If the result is confirmed, the superconducting material would become the first nearly perfect fluid that isn’t among the hottest or coldest substances in the universe. The result also suggests a new way of deciphering a class of materials that could eventually whisk electricity around the power grid with no energy losses.
In 2002, researchers chilled a cloud of lithium atoms to less than a ten-millionth of a degree Celsius above absolute zero to create what’s called a Fermi gas. Three years later, a particle accelerator at Brookhaven National Laboratory in Upton, N.Y., slammed gold nuclei together to form a trillion-degree-C quark-gluon plasma, a substance thought to resemble matter in the universe just after the Big Bang.
The two substances couldn’t be any more different in terms of temperature — the Fermi gas is colder than outer space, the quark-gluon plasma hotter than the core of any star. But they share a surprising quality: Instead of resembling gases, both concoctions behave like liquids with exceptionally low viscosity, or resistance to flow. Scientists consider them nearly perfect fluids (SN: 4/25/09, p. 26).
Peter Johnson, a condensed matter physicist at Brookhaven, studies a seemingly unrelated class of materials called high-temperature superconductors. Such compounds conduct electricity with no resistance when chilled to temperatures that are well above absolute zero but still very cold. Yet Johnson says that Fermi gases, quark-gluon plasmas and high-temperature superconductors have an important trait in common: The interactions between their constituent particles are so strong that the particles behave collectively rather than individually. The collective behavior of electrons in high-temperature superconductors has baffled physicists, frustrating attempts to understand these materials and perhaps build wires that can shuttle electricity resistance-free at room temperature (SN: 10/18/14, p. 22).
Intrigued by a possible connection between collective behavior and a liquidlike state, Johnson measured the viscosity of a high-temperature superconductor, bismuth strontium calcium copper oxide. He and his colleagues injected light into the compound, which kicked out electrons. The researchers measured the properties of each exiting electron to determine how quickly it flowed through the material. Johnson’s team concludes October 13 in Physical Review B that the electron flow is speedy enough to call the superconducting compound a nearly perfect fluid at temperatures around –180˚ C.
But the experimental technique doesn’t sit well with Jan Zaanen, a theoretical condensed matter physicist at Leiden University in the Netherlands. “It’s a blunder,” he says. “It doesn’t make sense.” Measuring single electrons to estimate the flow of all the electrons is like measuring one water molecule to determine the flow of a river, he says.

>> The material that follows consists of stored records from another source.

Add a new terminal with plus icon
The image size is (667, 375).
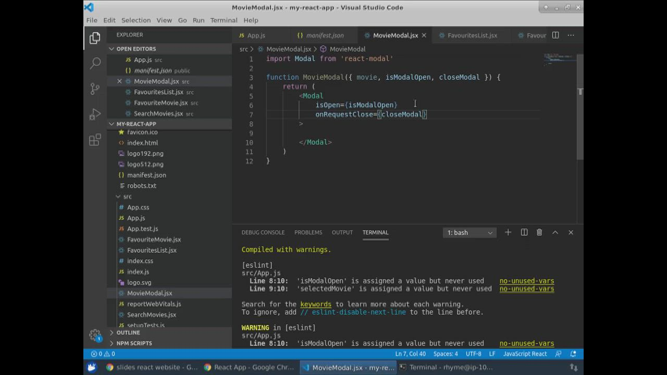508,232
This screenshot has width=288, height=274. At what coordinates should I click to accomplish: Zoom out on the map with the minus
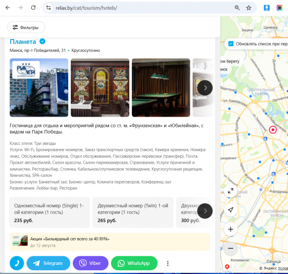click(x=231, y=248)
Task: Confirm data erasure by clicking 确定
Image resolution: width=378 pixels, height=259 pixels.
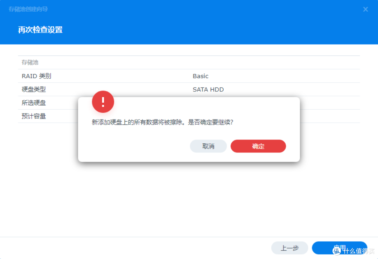Action: pyautogui.click(x=258, y=146)
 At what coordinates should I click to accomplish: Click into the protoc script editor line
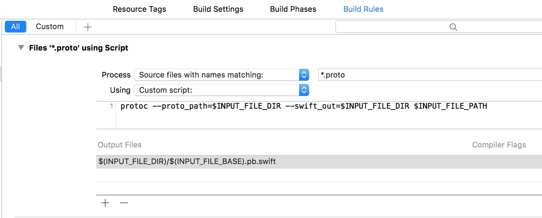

Study coauthor Jonathan Rameau of Brookhaven defends the research. Each measurement provides a clue about what electrons encounter within the material, he says. “Even though we measure how fast this electron comes out, it actually gives us information about the medium from which the electron came.”
While also questioning the technique, Sean Hartnoll, a theoretical physicist at Stanford University, is more focused on the big picture. “This paper is a first, bold attempt to determine the viscosity of the electrons in a high-temperature superconductor,” he says. The work may encourage physicists to look at high-temperature superconductors as flowing liquids rather than simply electrical conduits, he says, which could help inspire ways to manipulate the materials for higher-temperature use.